PROBLEM DESCRIPTION - Pictures are not part of the copy. Write out exactly the lines from the line with "Task: Go to Notificaciones personalizadas" through the end of the entries below.

Stored entries:
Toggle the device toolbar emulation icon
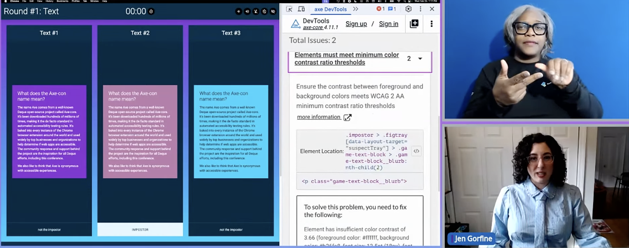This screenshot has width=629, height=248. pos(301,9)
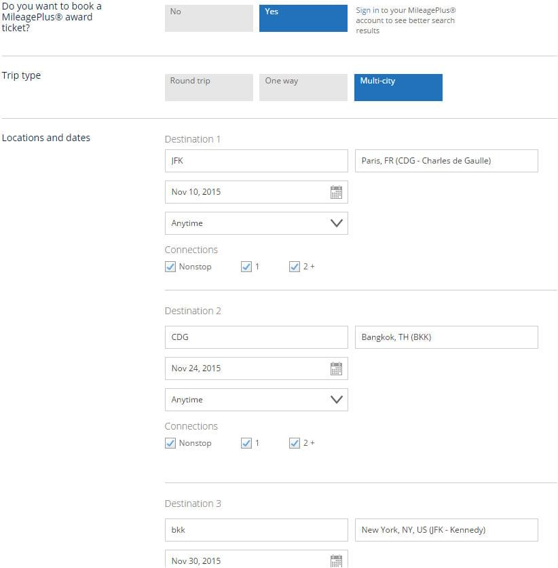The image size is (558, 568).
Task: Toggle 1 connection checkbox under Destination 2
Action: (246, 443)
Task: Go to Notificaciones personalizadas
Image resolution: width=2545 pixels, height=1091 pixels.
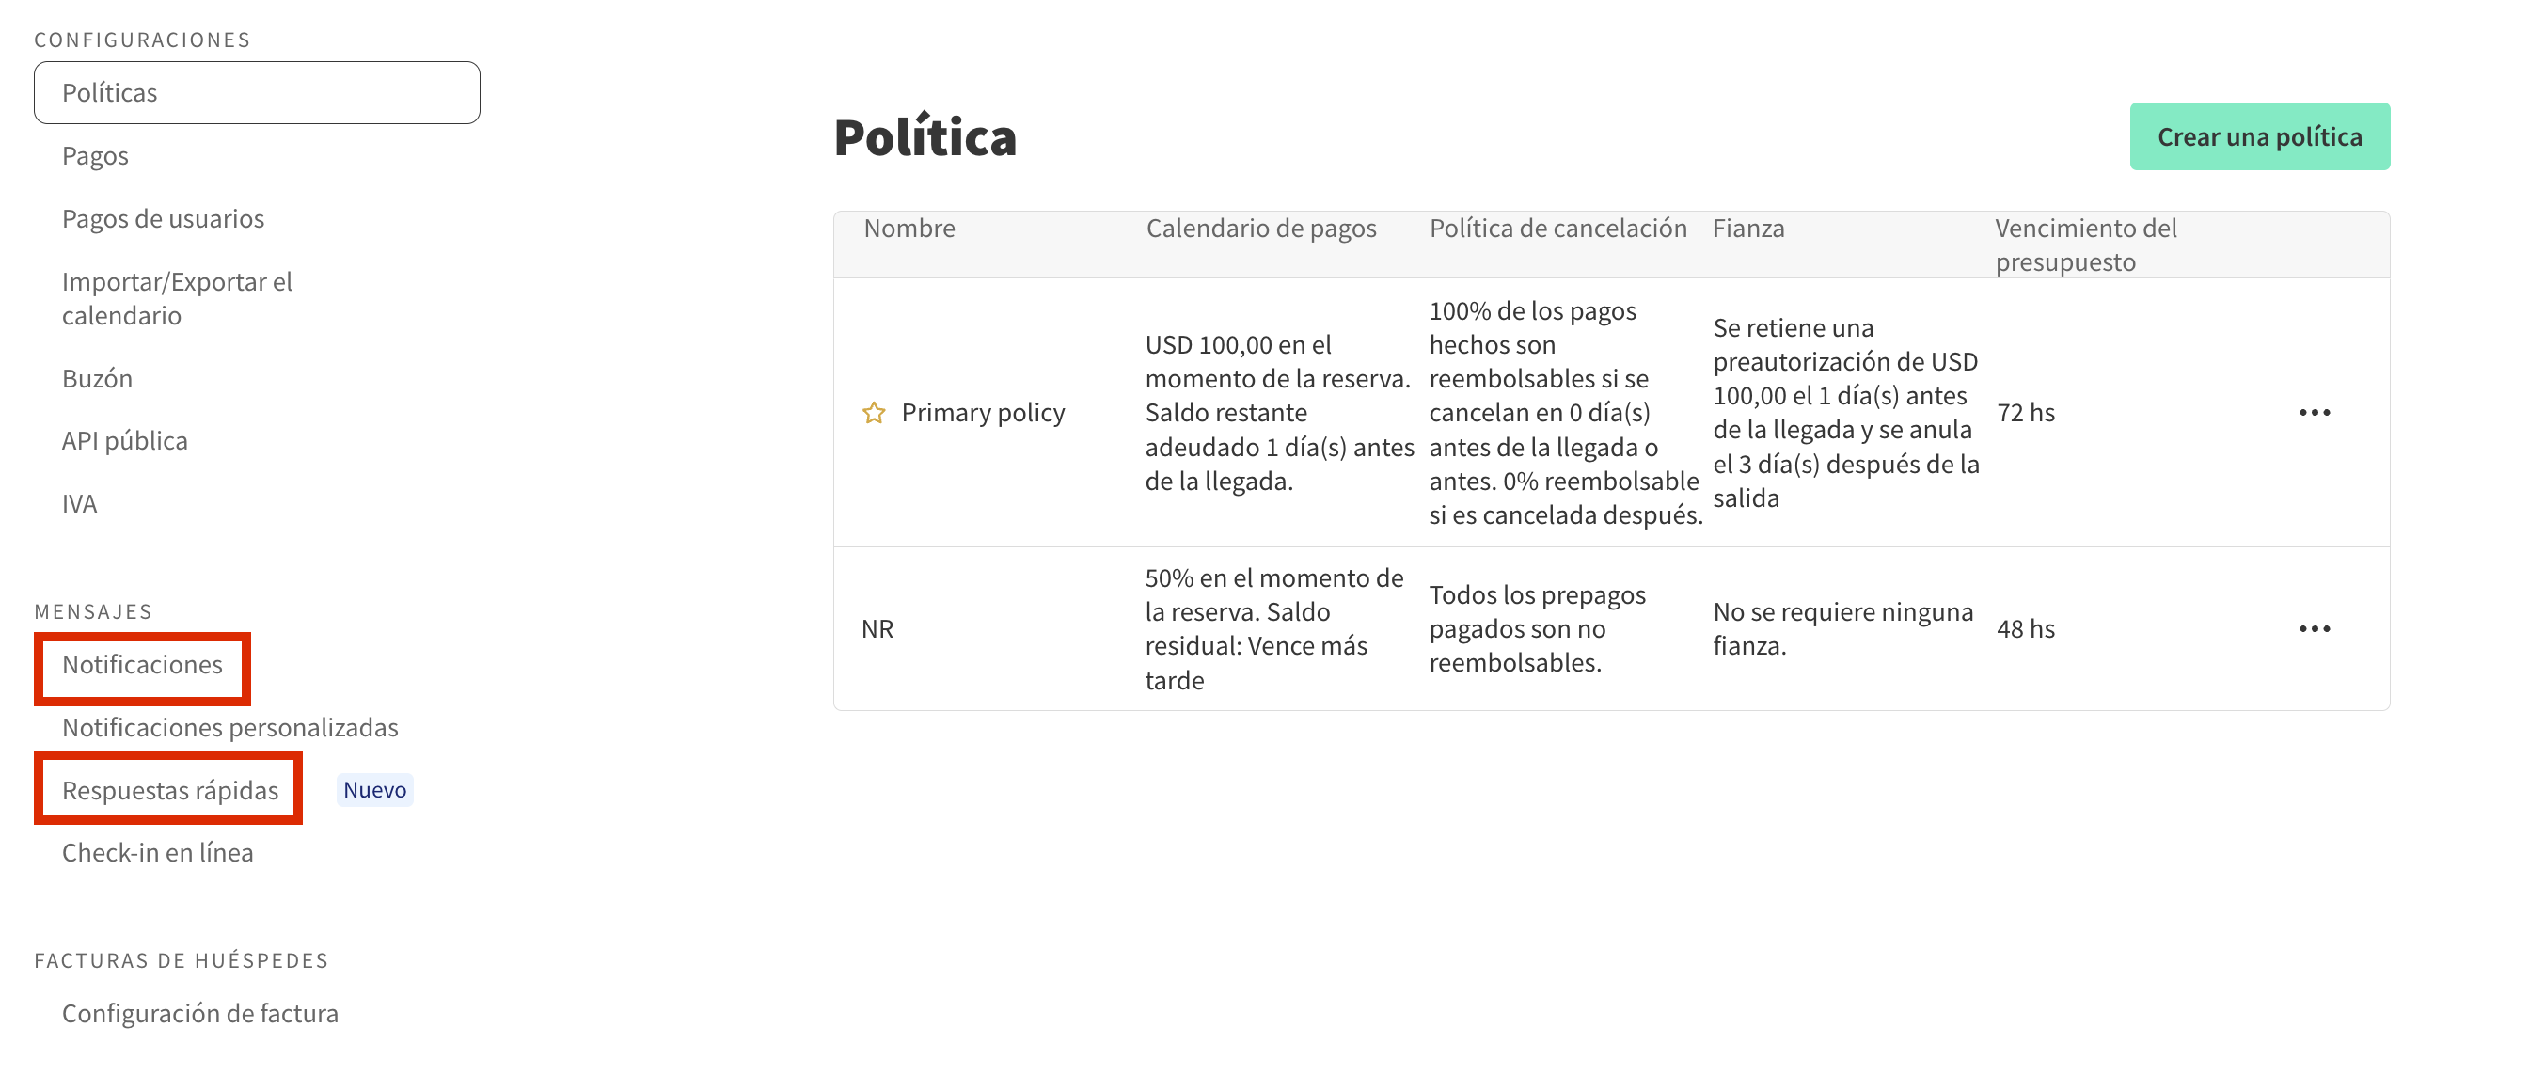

ANSWER SECTION -
Task: Go to Notificaciones personalizadas
Image resolution: width=2545 pixels, height=1091 pixels.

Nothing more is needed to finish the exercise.